Four skiers, skiing in a line down a run on Snowmass with their backs to the camera. They are identified as Hal Hartman, Don Rayburn, Bill Mason, and Jim Snobble.
Aspen Historical Society

OCT. 23, 1967

“The Aspen Skiing Corporation, the third leg of the stool that supports the effort that is Snowmass-at-Aspen, will have about 50 employees operating the five lifts, patrolling the 50 miles of trails and maintaining the runs at the big new winter resort. Broken down, the numbers show up as six supervisory personnel, 18 on ski patrol, 18 on lift operations and maintenance, and four on slope maintenance.”


John Denver singing into a microphone while playing his guitar on stage at the 1977 Deaf Camp Picnic. Originally published in The Aspen Times June 30, 1977.
Aspen Historical Society

JUNE 23, 1977

“John Denver will be singing at the Ninth Annual Deaf Camp Picnic on Sunday, June 26. And so will Twerp Anderson and the Country Cannonball, Tumbleweed, Bob Kaye and Three, and Pearly White. The annual picnic is one of the major sources of funding for the Aspen Camp School for the Deaf which is located in the Snowmass Creek Valley on a 13-acre tract of land donated by Harald Pabst … Approximately 3,000 people attended the picnic in 1975 and 4,000 attended in 1976. The picnic earned $20,000 for the benefit of the Deaf Camp in 1976.


Three pairs of skis and one snowboard leaning against a railing outside of MacDonald's Restaurant in downtown Aspen. The skis are Rossignol, Salomon, and Head.
Aspen Historical Society

APRIL 2, 2001

“Aspenites learned Sunday that they can share their playgrounds without problems after all.

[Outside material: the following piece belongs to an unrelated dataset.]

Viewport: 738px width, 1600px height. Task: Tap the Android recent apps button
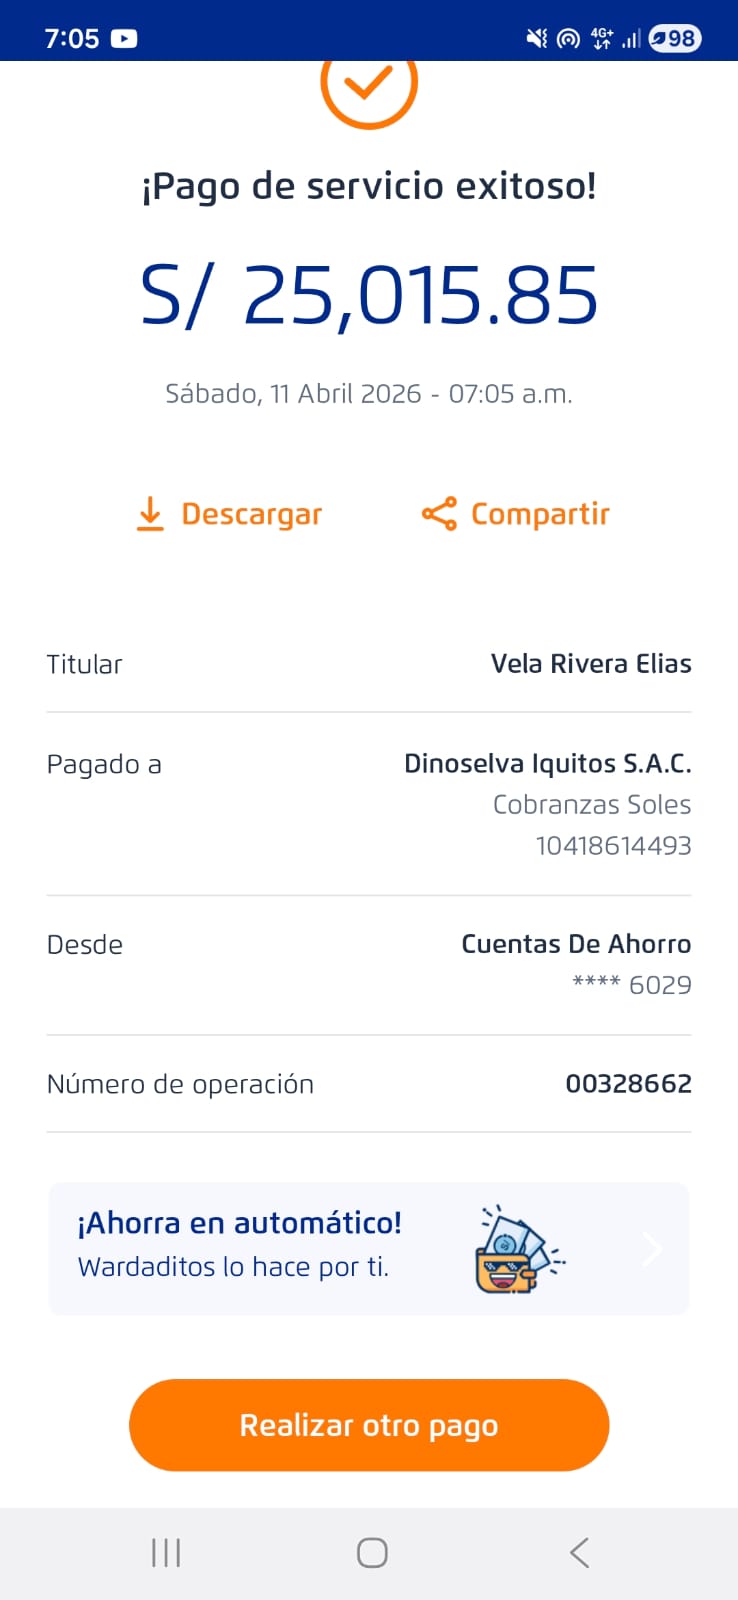point(166,1553)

The big stink about opening Aspen Mountain to snowboarders disappeared Sunday when the Aspen Skiing Co. officially dropped the ban. Some skiers have been complaining about sharing since January, when the Skico announced it would open the mountain to riders. About 2,500 skiers and riders hit the slopes at Ajax for a sun-drenched day of peaceful coexistence. Aspen Mountain Manager Steve Sewell reported only one minor altercation. It was verbal only, and he successfully officiated. The only protest was tongue-in-cheek. Most snowboarders put politics aside for a chance to finally ride their favorite mountain. Many skiers were resigned about a day they acknowledged was inevitable.”


Fireworks blast the ashes of Hunter S. Thompson from his famous double thumbed-fist into the sky above his Woody Creek Owl Farm on Saturday night, August 20, 2005.
Paul Conrad/Aspen Times Weekly

AUG. 21, 2005

“Hunter Stockton Thompson took his final trip last night. The legendary author’s ash remains exploded out of a giant fist grasping a peyote button at 8:45 in a field outside his home on Owl Farm as Japanese drummers built their beat to a crescendo. Blue and white fireworks erupted from either side of the 150-foot tower as the button changed from blue to green and back. Bob Dylan’s ‘Mr. Tambourine Man’ streamed out of the party.”